L'articolo 9 reca l'obbligo, per gli Stati Parte, di
adottare misure nazionali, che comprendano sanzioni penali,
finalizzate a prevenire e reprimere le attività proibite dalla
Convenzione. Questa norma, come si è detto, è già stata
attuata dall'Italia con la legge n. 374 del 1997 che, oltre a
porre divieti che superano anche quelli previsti dalla
Convenzione, prevede aspre sanzioni penali per i
trasgressori.
L'articolo 10 tratta della risoluzione dei contenziosi;
mentre l'articolo 11 disciplina la Assemblea degli Stati
membri, la prima delle quali sarà convocata dal Segretario
generale delle Nazioni Unite entro un anno dalla data di
entrata in vigore della Convenzione E' altresì prevista,
all'articolo 12, una Conferenza di revisione della
Convenzione, che si riunirà cinque anni dopo l'entrata in
vigore.
Le procedure di modifica della Convenzione sono definite
dall'articolo 13.
L'articolo 14 prevede che i costi delle Assemblee e delle
Conferenze saranno ripartiti tra gli Stati Parte in base alla
scala dei contributi delle Nazioni Unite, opportunamente
adeguata. Questa norma rende evidente la necessità che,
accanto alla proposta di legge, sia presentato quanto prima un
disegno di legge di ratifica della Convenzione: solo il
Governo, infatti, ha gli strumenti per procedere alla
quantificazione e copertura degli oneri per il bilancio dello
Stato derivanti dall'applicazione della Convenzione.

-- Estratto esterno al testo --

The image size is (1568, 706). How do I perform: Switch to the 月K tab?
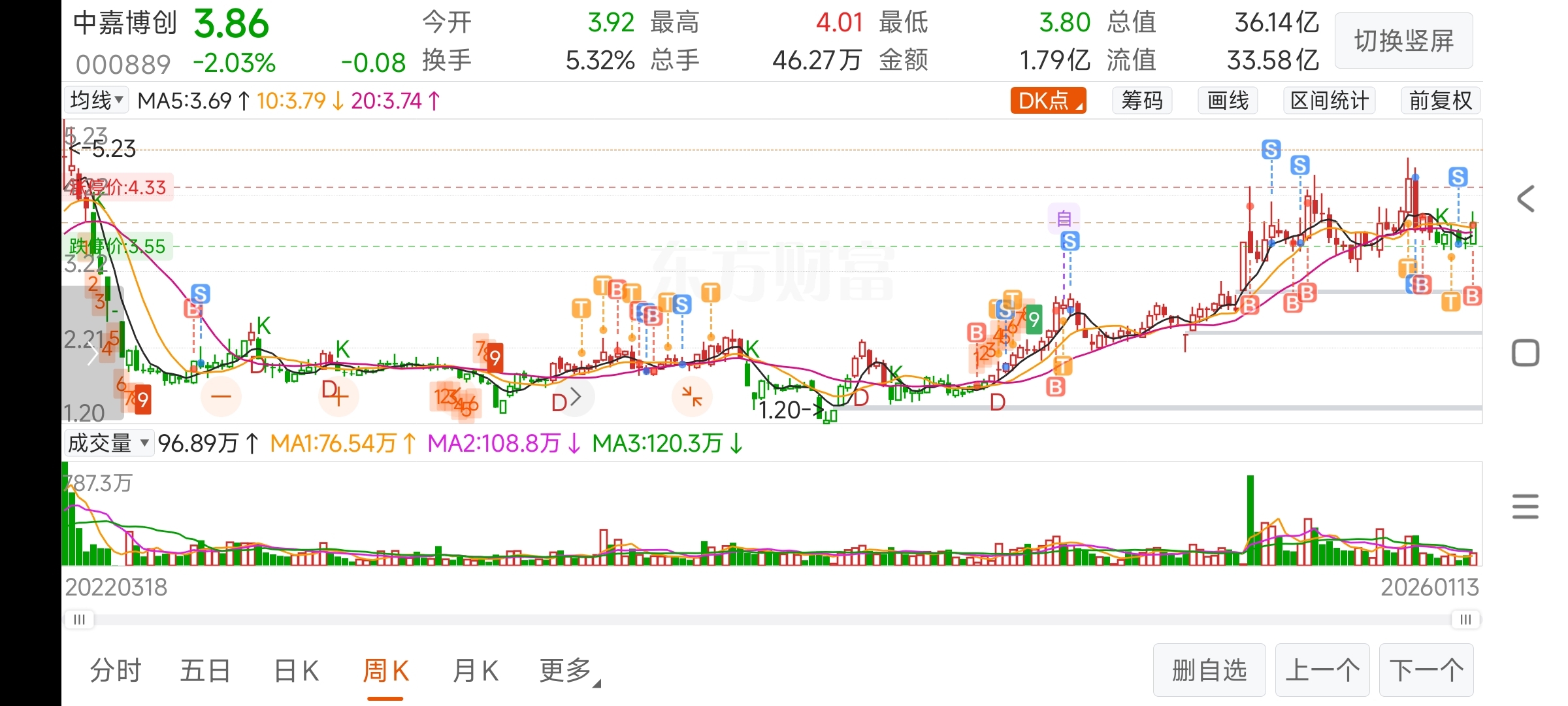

Gli articoli da 15 a 22 contengono le rituali clausole
finali. In particolare si segnala l'articolo 17 sull'entrata
in vigore, il quale prevede che questa avvenga sei mesi dopo
il deposito del quarantesimo strumento di ratifica; e
l'articolo 18, che prevede la possibilità per gli Stati di
dichiarare, al momento della ratifica, di voler applicare
provvisoriamente il comma 1 dell'articolo 1 (obblighi
generali) della Convenzione, in attesa della sua entrata in
vigore. E' auspicabile che il Governo italiano voglia
dichiarare la propria volontà in tal senso, dal momento che
gli stessi obblighi sono già stabiliti dalla legislazione
interna.
La proposta di legge di ratifica non si limita a contenere
le norme rituali di autorizzazione alla ratifica e l'ordine di
esecuzione ma, come si è già accennato nella precedente
illustrazione, precisa la normativa nazionale al fine di
renderla più aderente alle previsioni della Convenzione. In
particolare, l'articolo 3 riduce il quantitativo di mine da
mantenere per l'addestramento alle attività di sminamento da
10 mila a 3 mila, e limita a 500 annue la quantità di mine da
importare. Tali quantitativi, anche alla luce delle scelte
effettuate da altri Paesi, rispondono più adeguatamente alle
previsioni dell'articolo 3 della Convenzione, che stabilisce
che tali quantitativi non debbano eccedere il numero minimo
assolutamente necessario.
L'articolo 4 della proposta di legge prevede l'istituzione
di un Comitato parlamentare di controllo dell'attuazione della
legge. La stessa norma compariva nel testo unificato delle
proposte di legge sulla messa al bando delle mine, ma era poi
stata soppressa nel corso dell'esame al Senato. La prima
applicazione della legge n. 374 del 1997 e gli sviluppi della
realtà internazionale hanno riproposto l'esigenza di
predisporre adeguati controlli nazionali, nello spirito
dell'articolo 7 della Convenzione che stabilisce misure di
trasparenza a livello internazionale.